We walk down to some rocky area with crystal clear pools of water that in summer months would likely be crowded with sea- & sunbathers. But now it is raining & too cold to do little else than observe.
At one point i am curious enough to stick the tip of my camera underwater (see below). Then we are hungry again & eat more shellfish.
A lot of the roads & pathways here don't seem planned. If a new home is built somebody might extend the stairs or trail to reach their home, but that's it, until the next person builds a home further up. So all the roads & footpaths have a piecemeal quality to them that often dead-ends & you have to backtrack & go the way you came, often through people's yards, mostly abandoned as most people don't seem to live here year round. Just dogs that follow us around for a while then branch off sniffing somewhere else.
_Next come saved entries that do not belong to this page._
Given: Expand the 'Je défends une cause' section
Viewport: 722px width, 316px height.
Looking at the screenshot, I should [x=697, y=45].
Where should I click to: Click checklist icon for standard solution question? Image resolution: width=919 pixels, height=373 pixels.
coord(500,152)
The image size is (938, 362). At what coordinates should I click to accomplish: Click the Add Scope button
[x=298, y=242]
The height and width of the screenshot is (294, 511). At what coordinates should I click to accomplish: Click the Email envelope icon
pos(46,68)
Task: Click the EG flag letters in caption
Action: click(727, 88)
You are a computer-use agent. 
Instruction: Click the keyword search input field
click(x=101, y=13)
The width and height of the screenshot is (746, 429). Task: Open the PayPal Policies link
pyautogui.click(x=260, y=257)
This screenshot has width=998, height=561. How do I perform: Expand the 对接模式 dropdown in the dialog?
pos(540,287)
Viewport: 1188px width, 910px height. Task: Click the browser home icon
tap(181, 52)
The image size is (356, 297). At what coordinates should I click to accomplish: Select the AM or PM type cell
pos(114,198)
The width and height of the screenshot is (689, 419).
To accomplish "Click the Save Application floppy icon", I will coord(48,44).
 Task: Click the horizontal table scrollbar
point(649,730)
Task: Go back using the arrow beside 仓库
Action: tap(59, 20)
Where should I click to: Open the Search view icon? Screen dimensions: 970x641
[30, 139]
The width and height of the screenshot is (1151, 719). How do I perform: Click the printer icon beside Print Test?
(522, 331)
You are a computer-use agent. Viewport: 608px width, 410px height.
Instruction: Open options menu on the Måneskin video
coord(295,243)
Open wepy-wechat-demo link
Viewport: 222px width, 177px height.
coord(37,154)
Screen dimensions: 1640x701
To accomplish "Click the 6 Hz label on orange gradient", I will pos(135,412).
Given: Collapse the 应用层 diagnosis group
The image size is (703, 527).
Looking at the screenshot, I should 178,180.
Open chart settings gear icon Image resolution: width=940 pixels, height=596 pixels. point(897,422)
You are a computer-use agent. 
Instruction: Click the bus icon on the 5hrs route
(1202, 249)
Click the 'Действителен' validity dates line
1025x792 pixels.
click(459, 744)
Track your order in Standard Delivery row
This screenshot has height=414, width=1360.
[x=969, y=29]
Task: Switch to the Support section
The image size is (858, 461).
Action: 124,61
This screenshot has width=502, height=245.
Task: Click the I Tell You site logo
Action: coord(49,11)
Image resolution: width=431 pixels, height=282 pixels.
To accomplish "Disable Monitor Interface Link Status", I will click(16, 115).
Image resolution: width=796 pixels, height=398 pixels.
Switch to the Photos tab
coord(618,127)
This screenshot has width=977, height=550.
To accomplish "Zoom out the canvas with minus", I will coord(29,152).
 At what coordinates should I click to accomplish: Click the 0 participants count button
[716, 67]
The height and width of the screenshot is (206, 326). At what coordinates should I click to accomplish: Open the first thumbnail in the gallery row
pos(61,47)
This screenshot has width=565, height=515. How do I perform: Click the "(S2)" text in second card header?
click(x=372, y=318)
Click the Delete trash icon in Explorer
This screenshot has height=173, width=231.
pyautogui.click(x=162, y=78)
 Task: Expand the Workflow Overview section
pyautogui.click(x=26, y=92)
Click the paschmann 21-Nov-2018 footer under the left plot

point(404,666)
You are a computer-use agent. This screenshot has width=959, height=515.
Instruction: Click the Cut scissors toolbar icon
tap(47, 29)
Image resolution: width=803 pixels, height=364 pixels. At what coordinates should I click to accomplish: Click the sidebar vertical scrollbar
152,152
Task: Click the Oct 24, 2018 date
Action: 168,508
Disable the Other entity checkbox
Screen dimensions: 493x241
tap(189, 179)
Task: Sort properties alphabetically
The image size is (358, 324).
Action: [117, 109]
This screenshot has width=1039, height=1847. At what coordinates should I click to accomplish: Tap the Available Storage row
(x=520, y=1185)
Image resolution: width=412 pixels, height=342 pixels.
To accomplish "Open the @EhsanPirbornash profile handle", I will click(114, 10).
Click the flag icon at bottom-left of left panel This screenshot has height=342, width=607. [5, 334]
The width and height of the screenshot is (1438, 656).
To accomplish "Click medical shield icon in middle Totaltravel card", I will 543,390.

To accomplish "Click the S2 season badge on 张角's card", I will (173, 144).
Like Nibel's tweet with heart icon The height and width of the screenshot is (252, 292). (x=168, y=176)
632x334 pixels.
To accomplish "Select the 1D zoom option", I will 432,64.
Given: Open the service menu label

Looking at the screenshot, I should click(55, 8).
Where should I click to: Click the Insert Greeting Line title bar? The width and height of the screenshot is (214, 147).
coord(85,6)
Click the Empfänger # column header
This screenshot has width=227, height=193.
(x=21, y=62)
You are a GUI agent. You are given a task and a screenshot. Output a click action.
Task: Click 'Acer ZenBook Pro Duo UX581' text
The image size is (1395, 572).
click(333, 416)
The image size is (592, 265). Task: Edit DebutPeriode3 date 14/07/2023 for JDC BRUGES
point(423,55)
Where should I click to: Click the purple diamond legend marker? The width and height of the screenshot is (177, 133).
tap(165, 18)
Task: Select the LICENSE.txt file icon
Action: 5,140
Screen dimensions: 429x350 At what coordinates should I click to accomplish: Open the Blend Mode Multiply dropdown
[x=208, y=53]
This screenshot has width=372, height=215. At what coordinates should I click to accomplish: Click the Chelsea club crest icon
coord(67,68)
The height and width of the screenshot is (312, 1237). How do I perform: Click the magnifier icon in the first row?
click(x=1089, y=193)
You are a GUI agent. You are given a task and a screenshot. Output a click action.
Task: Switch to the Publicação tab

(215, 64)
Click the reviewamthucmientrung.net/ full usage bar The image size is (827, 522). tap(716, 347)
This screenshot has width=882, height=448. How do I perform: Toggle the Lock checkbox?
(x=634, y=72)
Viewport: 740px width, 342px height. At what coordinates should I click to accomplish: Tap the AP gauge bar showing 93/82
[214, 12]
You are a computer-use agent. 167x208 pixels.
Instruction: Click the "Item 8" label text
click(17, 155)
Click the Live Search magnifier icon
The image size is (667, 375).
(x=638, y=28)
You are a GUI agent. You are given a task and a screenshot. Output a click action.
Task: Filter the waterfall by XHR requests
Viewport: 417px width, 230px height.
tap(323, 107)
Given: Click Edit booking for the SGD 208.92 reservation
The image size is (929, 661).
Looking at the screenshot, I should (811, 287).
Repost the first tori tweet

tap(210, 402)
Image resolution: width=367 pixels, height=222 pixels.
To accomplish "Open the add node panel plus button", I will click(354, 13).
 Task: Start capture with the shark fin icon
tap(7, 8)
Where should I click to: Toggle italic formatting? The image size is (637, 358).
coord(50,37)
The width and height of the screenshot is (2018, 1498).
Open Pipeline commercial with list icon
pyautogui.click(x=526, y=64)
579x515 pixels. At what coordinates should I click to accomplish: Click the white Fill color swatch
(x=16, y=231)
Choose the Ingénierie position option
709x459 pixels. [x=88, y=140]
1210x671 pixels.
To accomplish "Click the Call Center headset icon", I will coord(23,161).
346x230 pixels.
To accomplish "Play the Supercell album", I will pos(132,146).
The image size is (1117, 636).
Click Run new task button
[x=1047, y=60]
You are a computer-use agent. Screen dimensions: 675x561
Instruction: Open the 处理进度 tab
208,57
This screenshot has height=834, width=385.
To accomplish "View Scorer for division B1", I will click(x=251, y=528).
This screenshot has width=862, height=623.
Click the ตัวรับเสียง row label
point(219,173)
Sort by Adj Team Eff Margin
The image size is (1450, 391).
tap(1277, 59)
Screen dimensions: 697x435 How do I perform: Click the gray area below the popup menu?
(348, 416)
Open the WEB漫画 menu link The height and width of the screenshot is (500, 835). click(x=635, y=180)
We walk back to where we are temporarily living & by then the sun has come out so we sit in the rays, sheltered from the wind, which has picked up, and read. Or half-read, half-sleep. I dream i am in an underground cistern like the one i was visiting here or here, but this cistern is empty of water & you can walk around & ride your skateboard in it. In the book i'm reading things are starting to get racey & raunchy.
And as fiction becomes increasing blurred with reality, the footing of this book becomes increasingly oozing with slime & its inhabitants increasingly less human.
This is the type of book it is.
I finish this book & then we eat swordfish & other seafoods, washed down with spirited liqueur made from lemons. We walk home in the dark streets & lay down & close our eyes again & it gets windier & windier & with eyes closed it sounds like everything is coming undone outside. It seems every time we are near the coast in this country the air gets turbulent & unsettled like this, especially at night, but perhaps this is only because your imagination takes over in the darkness of foreign places.